Everyone knows what happens when you place an echo unit at the end of a signal chain: you play a note and, after the original, you hear a number of repetitions, usually dying away over the course of a few seconds. Similarly, if you place a reverberator at the end of the chain, your note is extended, with added 'ambience' — the perception that the note is produced in a room or hall of some sort.
In both these cases, you are using electronics to model acoustic spaces. In the former case, the model is that of one or two surfaces which create a handful of discrete echoes. In the latter, it's a model of a closed space, imitating the thousands of echoes that merge into the dense phenomenon we call reverberation.
If you were now to consider a collection of modern synths, you'd notice straight away that many of them incorporate electronic delay lines and reverberators immediately before their outputs, positioned there to enhance the sound produced by the sound-generating circuits (indeed, some manufacturers incorporated these effects to invigorate synths that would otherwise be dull and lifeless). But let's ask what would happen if you could take one of these effects — the reverb — and place it somewhat earlier in the signal path.

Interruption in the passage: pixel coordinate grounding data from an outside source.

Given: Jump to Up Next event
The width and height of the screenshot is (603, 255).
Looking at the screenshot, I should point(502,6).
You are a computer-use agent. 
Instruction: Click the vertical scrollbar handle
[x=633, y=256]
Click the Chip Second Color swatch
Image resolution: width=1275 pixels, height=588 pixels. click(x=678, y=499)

Sadly, few synthesists can try this for themselves, because the vast majority of modern synths do not allow you to reposition the effects. However, those of you lucky enough to own a full-blown modular synth can do this, as can those with the earliest integrated synths such as the VCS3 (1969) and ARP 2600 (1970).

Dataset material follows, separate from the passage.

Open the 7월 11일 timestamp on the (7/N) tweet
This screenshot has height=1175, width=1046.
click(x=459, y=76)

I've added the release dates of those synths for a reason... in the 1960s, when synthesis was in its infancy, reverb was seen as far more than simply a way to add ambience to a signal. It paved the way for realistic emulations of acoustic instruments that you cannot imitate using basic VCO-VCF-VCA architectures. The simple reverb was the key to what we now call 'physical modelling'.
Figure 1: Delays off a hard surface.To understand how it was capable of doing this, we'll need to discuss what happens to a sound within a reverberant space, or — for that matter — within an analogue effects unit designed to emulate such a space. So let's start by revisiting what we already know about delays and reverb...
From Delays...
Delays occur when sound reflects off solid objects. This phenomenon means that, in most circumstances, any sound produced by a point source will reach your ears from multiple directions (see Figure 1).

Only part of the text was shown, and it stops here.